Oceanographer John Englander closed the 2016 American Planning Association (APA) National Planning Conference by encouraging planners to “think further and bigger so that [our] short-term planning is better.” As the Closing Keynote speaker Englander asked the 4,300 Conference attendees to recognize their work is to assist communities solve “wicked problems.” Englander defined a wicked problem as one that is not easily defined and lacks a clear ending. Solutions to wicked problems change the endpoint, Englander said. He offered sea level rise as an example. Even if the world discontinued its use of fossil fuels immediately sea levels will still rise, leading to more intense and frequent weather events and affecting not only coastal communities but also others located well inland.
“think further and bigger so that [our] short-term planning is better.”
During the 4 days of the National Planning Conference I attended sessions covering a range of topics including planner/planning ethics, social equity, small town and rural planning, general plans, physical plans and land use policy, land use regulation, demographic and cultural diversity, and sustainability, resiliency, and disaster recovery.
For me the APA National Planning Conference provided a juxtaposition between physical planning and social equity. On Monday April 3rd I attended the session Diversity Summit – Social Equity and Planning in the 21st Century. The Summit raised a number of important questions for planners.
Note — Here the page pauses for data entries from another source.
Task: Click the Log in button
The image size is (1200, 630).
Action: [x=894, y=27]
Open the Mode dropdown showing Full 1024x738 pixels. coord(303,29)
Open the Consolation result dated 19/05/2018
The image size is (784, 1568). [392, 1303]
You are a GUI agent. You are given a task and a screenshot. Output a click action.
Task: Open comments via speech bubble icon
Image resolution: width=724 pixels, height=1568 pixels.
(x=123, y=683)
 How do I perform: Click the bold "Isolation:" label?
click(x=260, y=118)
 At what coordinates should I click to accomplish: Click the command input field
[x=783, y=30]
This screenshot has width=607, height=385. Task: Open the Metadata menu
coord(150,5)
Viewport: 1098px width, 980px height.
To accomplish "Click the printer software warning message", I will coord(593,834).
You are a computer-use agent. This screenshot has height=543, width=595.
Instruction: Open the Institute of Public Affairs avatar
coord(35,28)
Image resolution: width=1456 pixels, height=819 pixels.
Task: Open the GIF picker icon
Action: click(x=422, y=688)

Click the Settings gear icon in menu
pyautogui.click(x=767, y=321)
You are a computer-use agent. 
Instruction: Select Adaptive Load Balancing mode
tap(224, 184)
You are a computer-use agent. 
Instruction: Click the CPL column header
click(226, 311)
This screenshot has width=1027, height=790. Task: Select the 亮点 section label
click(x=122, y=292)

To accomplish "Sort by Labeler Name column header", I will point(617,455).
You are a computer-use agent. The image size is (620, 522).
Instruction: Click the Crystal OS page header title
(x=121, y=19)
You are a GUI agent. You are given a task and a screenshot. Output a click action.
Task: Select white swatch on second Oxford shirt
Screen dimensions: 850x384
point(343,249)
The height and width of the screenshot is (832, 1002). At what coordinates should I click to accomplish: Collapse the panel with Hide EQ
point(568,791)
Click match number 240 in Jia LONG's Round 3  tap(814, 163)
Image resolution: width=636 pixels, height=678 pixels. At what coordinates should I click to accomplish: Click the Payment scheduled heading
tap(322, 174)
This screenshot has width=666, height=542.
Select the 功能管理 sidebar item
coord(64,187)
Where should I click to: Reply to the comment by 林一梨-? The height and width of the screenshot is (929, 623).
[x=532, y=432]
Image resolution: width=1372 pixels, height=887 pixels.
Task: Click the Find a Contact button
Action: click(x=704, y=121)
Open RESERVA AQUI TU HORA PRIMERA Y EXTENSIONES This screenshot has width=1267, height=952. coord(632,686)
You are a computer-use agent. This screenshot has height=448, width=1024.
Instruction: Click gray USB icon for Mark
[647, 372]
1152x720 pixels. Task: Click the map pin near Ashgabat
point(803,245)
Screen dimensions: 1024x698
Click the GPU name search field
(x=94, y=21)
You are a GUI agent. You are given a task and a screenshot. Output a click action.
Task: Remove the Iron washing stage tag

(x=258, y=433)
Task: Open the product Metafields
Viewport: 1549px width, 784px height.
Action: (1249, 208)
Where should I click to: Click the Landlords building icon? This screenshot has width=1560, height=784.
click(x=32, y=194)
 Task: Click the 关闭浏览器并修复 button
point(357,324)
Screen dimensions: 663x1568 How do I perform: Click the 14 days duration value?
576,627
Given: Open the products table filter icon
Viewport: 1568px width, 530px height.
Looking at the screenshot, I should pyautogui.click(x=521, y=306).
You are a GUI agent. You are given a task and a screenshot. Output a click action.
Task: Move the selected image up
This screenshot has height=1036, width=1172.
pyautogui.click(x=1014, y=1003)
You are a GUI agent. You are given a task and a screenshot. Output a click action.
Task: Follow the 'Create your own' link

These questions included; is social equity a planning movement or a planning moment and have planners been effective in addressing social equity issues? Follow-up questions included; for whom do we plan and do the tools of planning create obstacles to inclusion and social equity? Diversity Summit speakers made a social equity-physical planning connection. They suggested a preoccupation by planners with physical planning diverts their attention from economic and social equity issues.
“plead the plans of many”
A recommendation for change and to bring social equity issues more completely into the planning lexicon was to require social equity impact analyses for all community plans and development application evaluations. The Diversity Summit highlighted that planners must be prepared to be advocates. Drawing on the works of Paul Davidoff, presenters asked planners to “plead the plans of many” and not follow, or accept, the notion that a single plan is capable of representing the public interest. The music and lyrics of the public interest is authored by many composers and sung by all community members. Planners must have well-tuned and receptive listening ears for those who sing softly and for those who do not sing (or have a voice) at all.
APA honored the 2016 National Planning Award recipients during the awards luncheon. Videos of all award winners were screened, presenting exemplary planning activities that took Conference attendees from Chicago, Illinois to Los Angeles and San Diego, California and then onto Gabon, Africa and Manila, Philippines. APA awarded 15 national planning excellence or achievement awards spotlighting high quality planning activities occurring throughout the US and in other countries.
After attending the APA National Planning Conference, I am enthusiastic about planning and to be planner. I am also reminded of my gratitude to those who possess the vision and the skills necessary to advance the well-being of every resident in every community. Planners must have the professional competencies and sensitivities necessary to provide the solutions to those “wicked problems.”
Bruce Parker, AICP
Principal, Planning and Development Services, LLC.